Extrait source:
Des experts signalent depuis un certain temps déjà que l’offre de formation ne répond pas aux besoins des travailleurs. Lors d’ateliers organisés par l’Institut de recherche en politiques publiques, notre groupe de travail – composé d’associations d’employeurs, de représentants syndicaux et d’experts en politiques publiques – s’est largement prononcé en faveur de programmes de formation mieux conçus et plus efficaces afin d’aider les travailleurs à résister et à s’adapter aux perturbations du marché de l’emploi.

Rangées:
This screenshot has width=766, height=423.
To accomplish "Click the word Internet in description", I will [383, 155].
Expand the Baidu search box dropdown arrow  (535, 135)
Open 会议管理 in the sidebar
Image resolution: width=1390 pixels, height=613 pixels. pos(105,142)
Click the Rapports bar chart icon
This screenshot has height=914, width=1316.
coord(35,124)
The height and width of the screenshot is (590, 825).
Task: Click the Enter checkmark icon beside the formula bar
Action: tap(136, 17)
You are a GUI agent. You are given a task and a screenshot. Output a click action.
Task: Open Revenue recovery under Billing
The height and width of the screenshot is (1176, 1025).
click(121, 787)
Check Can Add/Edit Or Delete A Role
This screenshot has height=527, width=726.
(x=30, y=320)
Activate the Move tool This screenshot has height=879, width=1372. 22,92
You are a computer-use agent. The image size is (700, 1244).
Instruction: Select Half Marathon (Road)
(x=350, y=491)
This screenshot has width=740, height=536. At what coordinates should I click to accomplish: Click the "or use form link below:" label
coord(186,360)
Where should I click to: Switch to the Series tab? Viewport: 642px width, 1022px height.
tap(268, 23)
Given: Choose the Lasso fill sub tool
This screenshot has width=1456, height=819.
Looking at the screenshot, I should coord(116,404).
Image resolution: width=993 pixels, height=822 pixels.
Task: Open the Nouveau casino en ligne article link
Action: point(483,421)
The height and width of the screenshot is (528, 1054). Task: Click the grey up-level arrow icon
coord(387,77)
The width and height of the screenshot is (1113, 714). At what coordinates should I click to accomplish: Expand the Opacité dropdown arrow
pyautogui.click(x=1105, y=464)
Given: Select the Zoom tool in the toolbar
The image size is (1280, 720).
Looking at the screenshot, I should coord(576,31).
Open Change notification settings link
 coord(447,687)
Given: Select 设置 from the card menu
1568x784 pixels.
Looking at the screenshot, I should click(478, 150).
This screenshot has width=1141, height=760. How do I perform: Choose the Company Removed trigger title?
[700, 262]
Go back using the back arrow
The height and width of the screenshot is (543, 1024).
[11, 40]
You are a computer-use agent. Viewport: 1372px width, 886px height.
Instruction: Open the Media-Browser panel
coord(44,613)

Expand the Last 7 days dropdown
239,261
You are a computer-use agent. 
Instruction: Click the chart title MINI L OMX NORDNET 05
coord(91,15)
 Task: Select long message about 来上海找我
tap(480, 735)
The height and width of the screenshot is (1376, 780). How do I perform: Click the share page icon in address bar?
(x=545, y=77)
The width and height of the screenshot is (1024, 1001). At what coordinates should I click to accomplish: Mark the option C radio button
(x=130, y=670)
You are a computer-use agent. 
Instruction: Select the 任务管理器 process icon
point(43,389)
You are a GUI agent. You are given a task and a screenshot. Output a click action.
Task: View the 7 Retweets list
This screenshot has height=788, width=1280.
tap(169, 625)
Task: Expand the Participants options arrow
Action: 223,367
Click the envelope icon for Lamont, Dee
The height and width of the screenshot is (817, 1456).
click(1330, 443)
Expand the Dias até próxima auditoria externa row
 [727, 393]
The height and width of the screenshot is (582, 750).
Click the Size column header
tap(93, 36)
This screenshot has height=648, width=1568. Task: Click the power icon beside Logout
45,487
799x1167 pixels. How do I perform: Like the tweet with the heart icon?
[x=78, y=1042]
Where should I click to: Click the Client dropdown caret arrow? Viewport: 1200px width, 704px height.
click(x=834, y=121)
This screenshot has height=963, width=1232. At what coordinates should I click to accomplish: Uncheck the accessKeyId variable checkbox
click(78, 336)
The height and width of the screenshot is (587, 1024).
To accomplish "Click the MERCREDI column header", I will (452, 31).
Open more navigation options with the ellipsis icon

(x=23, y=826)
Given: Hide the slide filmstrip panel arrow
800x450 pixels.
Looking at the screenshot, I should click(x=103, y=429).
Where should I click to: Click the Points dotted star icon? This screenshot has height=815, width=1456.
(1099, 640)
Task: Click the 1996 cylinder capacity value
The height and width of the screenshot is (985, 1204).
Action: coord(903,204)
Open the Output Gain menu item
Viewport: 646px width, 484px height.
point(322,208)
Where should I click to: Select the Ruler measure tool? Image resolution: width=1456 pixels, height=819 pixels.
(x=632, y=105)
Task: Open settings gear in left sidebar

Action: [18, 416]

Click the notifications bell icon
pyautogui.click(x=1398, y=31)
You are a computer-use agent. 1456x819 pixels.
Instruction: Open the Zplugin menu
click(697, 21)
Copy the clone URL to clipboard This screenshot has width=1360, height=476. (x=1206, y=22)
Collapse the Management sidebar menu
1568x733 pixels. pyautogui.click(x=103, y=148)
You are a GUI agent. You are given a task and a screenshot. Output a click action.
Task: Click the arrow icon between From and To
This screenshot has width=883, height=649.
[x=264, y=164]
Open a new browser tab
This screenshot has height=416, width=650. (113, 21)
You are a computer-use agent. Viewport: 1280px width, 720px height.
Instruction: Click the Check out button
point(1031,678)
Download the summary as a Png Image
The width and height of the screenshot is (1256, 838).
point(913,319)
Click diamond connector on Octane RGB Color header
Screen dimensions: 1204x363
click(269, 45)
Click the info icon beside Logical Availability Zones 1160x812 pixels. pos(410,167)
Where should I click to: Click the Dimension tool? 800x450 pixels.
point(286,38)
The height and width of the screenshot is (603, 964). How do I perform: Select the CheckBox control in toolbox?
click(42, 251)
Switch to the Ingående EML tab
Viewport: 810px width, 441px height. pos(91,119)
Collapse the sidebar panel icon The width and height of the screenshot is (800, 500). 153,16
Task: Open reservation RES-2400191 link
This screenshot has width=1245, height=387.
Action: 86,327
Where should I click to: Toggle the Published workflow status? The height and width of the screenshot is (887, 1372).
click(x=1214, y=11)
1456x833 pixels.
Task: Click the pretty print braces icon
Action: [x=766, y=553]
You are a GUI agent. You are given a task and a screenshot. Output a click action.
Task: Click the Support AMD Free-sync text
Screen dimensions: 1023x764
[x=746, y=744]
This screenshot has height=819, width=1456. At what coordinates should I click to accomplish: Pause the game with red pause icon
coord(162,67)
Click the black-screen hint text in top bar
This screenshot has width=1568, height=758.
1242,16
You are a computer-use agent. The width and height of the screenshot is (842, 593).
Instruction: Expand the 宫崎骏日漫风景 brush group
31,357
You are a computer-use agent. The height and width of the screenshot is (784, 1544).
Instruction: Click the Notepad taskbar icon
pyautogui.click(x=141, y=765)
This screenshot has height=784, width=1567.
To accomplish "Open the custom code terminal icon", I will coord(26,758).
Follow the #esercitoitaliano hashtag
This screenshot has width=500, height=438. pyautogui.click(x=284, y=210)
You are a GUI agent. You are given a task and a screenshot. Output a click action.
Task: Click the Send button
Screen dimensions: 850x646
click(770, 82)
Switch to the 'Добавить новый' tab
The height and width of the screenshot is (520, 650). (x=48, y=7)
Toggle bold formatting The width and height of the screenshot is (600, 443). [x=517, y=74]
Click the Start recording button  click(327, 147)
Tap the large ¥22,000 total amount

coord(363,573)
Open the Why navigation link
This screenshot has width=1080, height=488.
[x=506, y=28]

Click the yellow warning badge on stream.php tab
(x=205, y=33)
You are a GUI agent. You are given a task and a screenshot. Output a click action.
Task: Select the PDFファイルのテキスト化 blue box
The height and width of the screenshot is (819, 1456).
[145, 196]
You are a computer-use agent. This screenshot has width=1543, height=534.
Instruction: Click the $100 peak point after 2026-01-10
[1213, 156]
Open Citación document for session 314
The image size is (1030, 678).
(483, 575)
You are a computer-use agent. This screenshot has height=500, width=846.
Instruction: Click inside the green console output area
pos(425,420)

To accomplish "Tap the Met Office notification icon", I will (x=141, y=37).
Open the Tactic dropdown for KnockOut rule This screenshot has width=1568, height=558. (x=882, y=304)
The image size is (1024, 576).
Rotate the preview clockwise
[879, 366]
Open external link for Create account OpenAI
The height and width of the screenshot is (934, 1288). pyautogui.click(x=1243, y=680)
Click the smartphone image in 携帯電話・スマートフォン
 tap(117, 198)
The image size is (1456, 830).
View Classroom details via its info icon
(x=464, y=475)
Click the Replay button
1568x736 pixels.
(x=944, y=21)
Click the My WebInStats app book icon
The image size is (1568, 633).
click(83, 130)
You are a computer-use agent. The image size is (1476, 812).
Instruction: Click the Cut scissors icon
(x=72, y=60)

Consigne A: Renvoyez tel quel le passage de l'extrait sur la formation des travailleurs qui va de « Des experts signalent » jusqu'à « marché de l’emploi. ».
Consigne B: Dans les rangées, remplacez « Instruction » par « Command » sur le passage qui va de la ligne contenant « This screenshot has width=1141, height=760. » jusqu'à la ligne contenant « tap(93, 36) », sans rien modifier d'autre, puis redonnez seulement ces lignes.
Les rangées n'ont aucun rapport avec l'extrait.

Résultat final A:
Des experts signalent depuis un certain temps déjà que l’offre de formation ne répond pas aux besoins des travailleurs. Lors d’ateliers organisés par l’Institut de recherche en politiques publiques, notre groupe de travail – composé d’associations d’employeurs, de représentants syndicaux et d’experts en politiques publiques – s’est largement prononcé en faveur de programmes de formation mieux conçus et plus efficaces afin d’aider les travailleurs à résister et à s’adapter aux perturbations du marché de l’emploi.

Résultat final B:
This screenshot has width=1141, height=760. How do I perform: Choose the Company Removed trigger title?
[700, 262]
Go back using the back arrow
The height and width of the screenshot is (543, 1024).
[11, 40]
You are a computer-use agent. Viewport: 1372px width, 886px height.
Command: Open the Media-Browser panel
coord(44,613)

Expand the Last 7 days dropdown
239,261
You are a computer-use agent. 
Command: Click the chart title MINI L OMX NORDNET 05
coord(91,15)
 Task: Select long message about 来上海找我
tap(480, 735)
The height and width of the screenshot is (1376, 780). How do I perform: Click the share page icon in address bar?
(x=545, y=77)
The width and height of the screenshot is (1024, 1001). At what coordinates should I click to accomplish: Mark the option C radio button
(x=130, y=670)
You are a computer-use agent. 
Command: Select the 任务管理器 process icon
point(43,389)
You are a GUI agent. You are given a task and a screenshot. Output a click action.
Task: View the 7 Retweets list
This screenshot has height=788, width=1280.
tap(169, 625)
Task: Expand the Participants options arrow
Action: 223,367
Click the envelope icon for Lamont, Dee
The height and width of the screenshot is (817, 1456).
click(1330, 443)
Expand the Dias até próxima auditoria externa row
 [727, 393]
The height and width of the screenshot is (582, 750).
Click the Size column header
tap(93, 36)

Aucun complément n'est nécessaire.